Figure 3. MiTF is phosphorylated and required for APE-1 induction after ROS treatment.

(a) Western blot analysis of MiTF in SK-Mel-28 cells after H2O2 treatment. The Sk-Mel-28 cells were treated with 0.1mM H2O2 and collected for western blot analysis at the indicated time points. p84 serves as a loading control. (b) MiTF and APE-1 accumulation in c83-2C cells after GOX (150mUml⁻¹) treatment. Cells were incubated with GOX for 1 hour, washed with 1 × phosphate-buffered saline, and then returned to incubator with fresh media (time 0).
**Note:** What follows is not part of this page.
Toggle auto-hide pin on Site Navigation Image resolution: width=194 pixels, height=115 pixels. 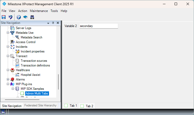(x=53, y=23)
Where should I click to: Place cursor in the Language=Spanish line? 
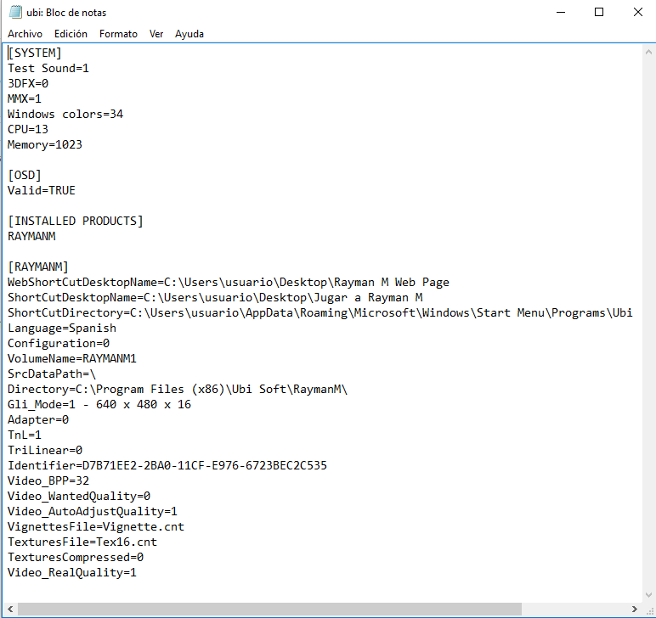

The bottom graph is quantiated MiTF (total) and APE-1 protein levels based on the western blot on top. (c) Western blot analysis of MiTF and APE-1 accumulation in normal human melanocytes after treatment with 0.1mM H2O2. (d) Western blot analysis of APE-1 accumulation in two MiTF-negative melanoma cells A375 (top) and c81-46A (bottom) after 0.15mM H2O2 treatment. (e) Induction of APE-1 promoter activity requires MiTF. SK-Mel-28 cells were transfected with pAPE-Luc and one of the following plasmids: pcDNA3.1, pcDNA-MiTF, pTER-mi3, or pTER-GFPi, together with pCH110. Cells were treated with 0.1mM H2O2 36 hours after transfection and luciferase activity was assayed 48 hours after transfection.